FRAGMENTO DEL DOCUMENTO –

Una mirada rápida hacia adelante permite ver cómo serán acogidos y desarrollados estos pasajes paulinos de Jesús, en las generaciones sub-apostólicas. Carne y Espíritu, que en el origen indicaban dos fases udos tiempos de la vida de Cristo – antes y después de la resurrección -, pasarán a indicar, ya en san Ignacio de Antioquía, los dos nacimientos de Jesús, “de María y de Dios”, y finalmente las dos naturalezas de Cristo. Escribe Tertuliano:

“El apóstol enseña aquí las dos naturalezas de Cristo. Con las palabras ‘nacido de la estirpe de David según la carne’, él diseña la humanidad; con las palabras ‘constituido Hijo de Dios según el Espíritu’, él indica la divinidad” [1].

A este camino ascendente del misterio de Cristo, se une, con Juan, un camino descendente. Podemos sintetizar así las características de este segundo camino.

  • primero, parte de la divinidad, para llegar a la humanidad; el esquema está al revés: no más “carne – Espíritu”, sino “Logos – carne”; no antes lo humano, lo visible, y después lo divino y lo invisible, sino al contrario; Juan se coloca desde el punto de vista del ser, no del manifestarse a nosotros de Cristo, y según el ser está claro que la divinidad precede en él a la humanidad;
  • segundo, es un camino que parte de la unidad y alcanza una dualidad de elementos: Logos y carne, divinidad y humanidad; en el lenguaje posterior: parte de las persona para alcanzar a las naturalezas.
  • tercero, la gran división, el eje sobre el que gira todo, es la encarnación, no la resurrección o el misterio pascual.
De Cristo, interesa más la persona que la obra, el ser más que el actuar, comprendido el misterio pascual de muerte y resurrección. Este último sirve esencialmente para revelar quién es Jesús: “Cuando hayáis levantado al Hijo del Hombre, entonces conoceréis que Yo Soy” (Jn 8, 28). La existencia ante el Padre es constantemente antepuesta a su venida al mundo. Basta recordar las dos grandes afirmaciones del inicio del cuarto Evangelio para mostrar la validez de esta reconstrucción resumida:


“Al principio existía la Palabra,
y la Palabra estaba junto a Dios,
y la Palabra era Dios […].
Y la Palabra se hizo carne
y habitó entre nosotros”.

Se trazan así dos raíles en los que caminará toda la reflexión sucesiva de la Iglesia sobre Cristo. A pesar de las diferencias, hay una afinidad profunda y una comunicabilidad recíproca entre estos dos caminos, que se pueden recorrer en un sentido y en el otro. Para ambos, Pablo y Juan, en Jesucristo hay un elemento divino y un elemento humano, aún siendo el único sujeto. Para ambos él es el revelador y el redentor universal, aunque Juan insiste más sobre el revelador y Pablo más sobre el redentor. Para ambos, nuestra relación con Cristo está mediada y es posible por el Espíritu Santo. Es creyendo en Cristo, dicen ambos, que se recibe al Espíritu (Ga 3, 2; Jn 7, 39) y es recibiendo al Espíritu que se es capaz de creer en Cristo (1 Co 12, 3; Jn 6, 63).

REGISTROS DE DATOS –
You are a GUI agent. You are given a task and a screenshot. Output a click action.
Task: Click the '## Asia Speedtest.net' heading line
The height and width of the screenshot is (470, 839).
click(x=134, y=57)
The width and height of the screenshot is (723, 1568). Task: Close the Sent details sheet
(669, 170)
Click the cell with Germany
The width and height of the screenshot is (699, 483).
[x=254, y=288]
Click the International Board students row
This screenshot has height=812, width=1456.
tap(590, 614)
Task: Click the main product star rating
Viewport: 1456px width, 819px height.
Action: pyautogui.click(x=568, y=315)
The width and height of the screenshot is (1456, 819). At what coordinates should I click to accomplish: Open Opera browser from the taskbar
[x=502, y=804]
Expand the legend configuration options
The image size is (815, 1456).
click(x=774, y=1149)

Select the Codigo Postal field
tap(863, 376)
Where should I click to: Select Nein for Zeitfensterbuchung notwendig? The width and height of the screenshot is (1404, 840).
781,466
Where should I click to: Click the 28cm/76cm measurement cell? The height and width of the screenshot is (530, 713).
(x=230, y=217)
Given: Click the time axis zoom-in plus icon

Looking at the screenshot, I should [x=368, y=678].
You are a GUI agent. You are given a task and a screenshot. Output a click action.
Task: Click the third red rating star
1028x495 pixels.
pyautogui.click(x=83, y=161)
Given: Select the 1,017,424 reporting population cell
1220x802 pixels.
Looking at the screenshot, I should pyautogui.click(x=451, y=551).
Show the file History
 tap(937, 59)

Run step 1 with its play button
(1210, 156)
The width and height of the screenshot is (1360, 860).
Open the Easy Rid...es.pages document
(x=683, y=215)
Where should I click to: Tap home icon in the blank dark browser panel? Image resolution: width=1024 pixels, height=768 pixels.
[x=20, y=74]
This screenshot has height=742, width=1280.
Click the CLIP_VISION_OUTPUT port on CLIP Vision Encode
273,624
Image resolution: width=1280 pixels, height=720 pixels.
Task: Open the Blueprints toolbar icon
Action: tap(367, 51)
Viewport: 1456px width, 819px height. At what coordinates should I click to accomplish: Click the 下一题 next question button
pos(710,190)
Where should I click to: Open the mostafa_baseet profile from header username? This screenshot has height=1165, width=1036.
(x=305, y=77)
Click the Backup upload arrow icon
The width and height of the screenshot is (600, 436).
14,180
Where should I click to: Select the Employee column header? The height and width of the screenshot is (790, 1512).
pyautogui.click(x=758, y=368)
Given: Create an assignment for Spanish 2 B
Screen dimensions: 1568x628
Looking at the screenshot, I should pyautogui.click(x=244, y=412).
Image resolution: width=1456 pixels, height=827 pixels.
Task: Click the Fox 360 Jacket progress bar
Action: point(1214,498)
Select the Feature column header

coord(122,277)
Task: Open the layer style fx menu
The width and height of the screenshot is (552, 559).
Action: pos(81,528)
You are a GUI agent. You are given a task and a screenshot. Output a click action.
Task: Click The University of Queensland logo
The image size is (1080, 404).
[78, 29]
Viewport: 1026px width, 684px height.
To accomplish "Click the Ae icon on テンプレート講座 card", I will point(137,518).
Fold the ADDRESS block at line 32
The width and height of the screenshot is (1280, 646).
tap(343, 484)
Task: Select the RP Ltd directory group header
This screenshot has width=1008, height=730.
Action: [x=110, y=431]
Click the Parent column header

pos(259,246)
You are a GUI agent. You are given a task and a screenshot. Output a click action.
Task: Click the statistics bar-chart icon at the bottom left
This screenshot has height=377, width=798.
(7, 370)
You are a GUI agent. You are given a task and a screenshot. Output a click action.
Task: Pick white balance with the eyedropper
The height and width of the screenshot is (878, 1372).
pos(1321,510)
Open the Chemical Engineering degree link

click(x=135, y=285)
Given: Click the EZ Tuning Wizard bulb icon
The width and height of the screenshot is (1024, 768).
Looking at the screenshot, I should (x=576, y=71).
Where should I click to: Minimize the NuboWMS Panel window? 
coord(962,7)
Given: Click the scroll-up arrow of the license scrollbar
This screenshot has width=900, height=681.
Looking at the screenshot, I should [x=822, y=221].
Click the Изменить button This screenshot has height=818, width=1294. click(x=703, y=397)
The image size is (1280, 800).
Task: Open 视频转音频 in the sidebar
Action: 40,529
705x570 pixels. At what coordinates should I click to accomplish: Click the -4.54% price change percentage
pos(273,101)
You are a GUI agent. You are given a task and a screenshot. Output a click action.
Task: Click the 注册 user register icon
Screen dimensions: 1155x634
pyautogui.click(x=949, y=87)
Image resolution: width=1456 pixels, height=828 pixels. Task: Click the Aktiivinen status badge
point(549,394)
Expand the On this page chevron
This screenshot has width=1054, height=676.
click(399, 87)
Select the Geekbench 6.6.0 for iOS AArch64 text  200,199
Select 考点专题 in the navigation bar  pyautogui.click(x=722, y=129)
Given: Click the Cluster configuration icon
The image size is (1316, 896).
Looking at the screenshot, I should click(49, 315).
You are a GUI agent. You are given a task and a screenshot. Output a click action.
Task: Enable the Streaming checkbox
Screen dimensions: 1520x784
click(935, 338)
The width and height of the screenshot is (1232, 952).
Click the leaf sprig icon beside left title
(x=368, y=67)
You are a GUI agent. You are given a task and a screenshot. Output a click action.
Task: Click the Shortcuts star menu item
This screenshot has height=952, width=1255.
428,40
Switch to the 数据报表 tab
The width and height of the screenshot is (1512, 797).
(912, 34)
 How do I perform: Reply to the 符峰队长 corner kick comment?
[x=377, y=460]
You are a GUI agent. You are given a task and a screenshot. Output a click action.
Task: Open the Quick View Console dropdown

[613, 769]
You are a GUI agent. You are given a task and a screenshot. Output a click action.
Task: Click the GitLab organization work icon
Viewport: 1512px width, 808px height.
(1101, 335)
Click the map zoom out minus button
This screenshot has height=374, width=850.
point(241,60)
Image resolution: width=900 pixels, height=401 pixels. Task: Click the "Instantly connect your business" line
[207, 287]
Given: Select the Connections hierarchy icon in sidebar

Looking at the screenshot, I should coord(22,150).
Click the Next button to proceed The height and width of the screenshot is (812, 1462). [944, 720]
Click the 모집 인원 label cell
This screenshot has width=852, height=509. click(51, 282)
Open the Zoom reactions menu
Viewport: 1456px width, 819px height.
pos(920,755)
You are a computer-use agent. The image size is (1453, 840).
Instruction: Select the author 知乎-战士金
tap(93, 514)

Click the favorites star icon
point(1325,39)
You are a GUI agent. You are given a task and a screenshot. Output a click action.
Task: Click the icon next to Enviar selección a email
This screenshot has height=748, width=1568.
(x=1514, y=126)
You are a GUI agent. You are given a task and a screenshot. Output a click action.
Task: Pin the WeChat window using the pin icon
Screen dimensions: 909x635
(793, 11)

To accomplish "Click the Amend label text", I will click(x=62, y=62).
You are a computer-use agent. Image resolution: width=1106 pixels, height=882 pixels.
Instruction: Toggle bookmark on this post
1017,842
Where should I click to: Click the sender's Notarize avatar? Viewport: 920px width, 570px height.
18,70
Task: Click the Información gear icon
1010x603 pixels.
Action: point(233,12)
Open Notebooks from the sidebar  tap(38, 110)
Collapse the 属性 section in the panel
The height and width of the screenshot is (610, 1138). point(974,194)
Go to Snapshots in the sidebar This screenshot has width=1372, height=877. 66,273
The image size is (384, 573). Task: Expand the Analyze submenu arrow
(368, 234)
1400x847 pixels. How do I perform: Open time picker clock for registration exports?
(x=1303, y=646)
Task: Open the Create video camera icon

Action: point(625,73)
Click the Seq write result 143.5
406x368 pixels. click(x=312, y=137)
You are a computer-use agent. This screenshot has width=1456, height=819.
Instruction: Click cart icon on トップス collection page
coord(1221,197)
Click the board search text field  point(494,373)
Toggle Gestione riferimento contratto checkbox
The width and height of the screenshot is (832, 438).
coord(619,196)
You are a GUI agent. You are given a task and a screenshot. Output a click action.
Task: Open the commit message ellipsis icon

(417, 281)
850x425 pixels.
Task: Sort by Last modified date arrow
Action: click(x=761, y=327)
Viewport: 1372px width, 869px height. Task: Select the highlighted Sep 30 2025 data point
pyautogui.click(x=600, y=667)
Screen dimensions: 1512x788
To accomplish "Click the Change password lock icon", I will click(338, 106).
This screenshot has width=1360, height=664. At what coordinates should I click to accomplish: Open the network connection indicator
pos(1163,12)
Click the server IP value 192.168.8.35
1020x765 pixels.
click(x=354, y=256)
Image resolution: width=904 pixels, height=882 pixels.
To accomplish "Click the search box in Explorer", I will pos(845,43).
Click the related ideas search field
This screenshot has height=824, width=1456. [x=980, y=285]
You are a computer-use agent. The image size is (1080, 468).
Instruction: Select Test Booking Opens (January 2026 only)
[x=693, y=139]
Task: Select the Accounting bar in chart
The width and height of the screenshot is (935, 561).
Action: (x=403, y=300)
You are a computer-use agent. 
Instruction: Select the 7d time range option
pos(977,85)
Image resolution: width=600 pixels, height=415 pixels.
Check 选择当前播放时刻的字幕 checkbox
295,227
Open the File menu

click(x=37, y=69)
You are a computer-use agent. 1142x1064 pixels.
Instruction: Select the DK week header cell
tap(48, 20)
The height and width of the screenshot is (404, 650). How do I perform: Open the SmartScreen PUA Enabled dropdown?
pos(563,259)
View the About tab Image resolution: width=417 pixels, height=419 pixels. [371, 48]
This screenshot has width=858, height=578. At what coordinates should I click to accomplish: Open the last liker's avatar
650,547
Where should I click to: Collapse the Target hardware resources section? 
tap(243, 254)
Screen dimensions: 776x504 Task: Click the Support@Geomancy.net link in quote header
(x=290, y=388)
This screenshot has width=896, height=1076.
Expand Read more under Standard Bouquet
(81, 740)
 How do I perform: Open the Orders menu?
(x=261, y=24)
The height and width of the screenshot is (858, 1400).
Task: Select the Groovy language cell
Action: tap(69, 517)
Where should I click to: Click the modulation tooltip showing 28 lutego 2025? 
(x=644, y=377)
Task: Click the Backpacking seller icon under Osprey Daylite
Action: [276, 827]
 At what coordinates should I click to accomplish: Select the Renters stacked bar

TAREA 1 –
En el fragmento sobre Cristo en Pablo y Juan, ¿por qué en el camino de Juan la divinidad va antes que la humanidad? Contesta en una a tres oraciones.
TAREA 2 –
Sigue el fragmento sobre Cristo en Pablo y Juan a partir de donde se detiene.

RESPUESTA 1 –
Porque Juan mira a Cristo desde el punto de vista de su ser, y no desde cómo se manifiesta a nosotros. Según el ser, en Cristo la divinidad precede a la humanidad, y por eso el esquema ya no es «carne – Espíritu», sino «Logos – carne».

RESPUESTA 2 –
Apenas se pasa a la época sucesiva, estos dos caminos tienden a consolidarse, dando lugar a dos modelos o arquetipos, y finalmente, en los siglos IV y V, a dos escuelas cristológicas. Las escuelas a las que me refiero son, una, la que por su mayor centro, Alejandría en Egipto, se llama Alejandrina y la otra la que, por la ciudad de Antioquía en Siria, es llamada Antioquena. La razón principal de su diferencia no es, como se ha pensado a veces, que los unos, los alejandrinos, se inspiran en Platón y los otros en Aristóteles, sino que los unos se inspiran preferentemente en Juan y los otros en Pablo.

Ninguno de los seguidores de uno u otro camino es consciente de elegir entre Pablo y Juan. Cada uno está seguro de estar de la parte de ambos, y esto es verdad. Sin embargo, el hecho es que las dos influencias son visibles y distinguibles, como dos ríos que, aún fluyendo juntos, continúan distinguiéndose por el color diferente de sus aguas. La diferencia entre las dos escuelas no es tanto que unos siguen a Pablo y otros a Juan, sino que algunos interpretaron a Juan a la luz de Pablo y otros interpretan a Pablo a la luz de Juan. La diferencia está en el esquema, o en la perspectiva de fondo que se adopta para ilustrar el misterio de Cristo.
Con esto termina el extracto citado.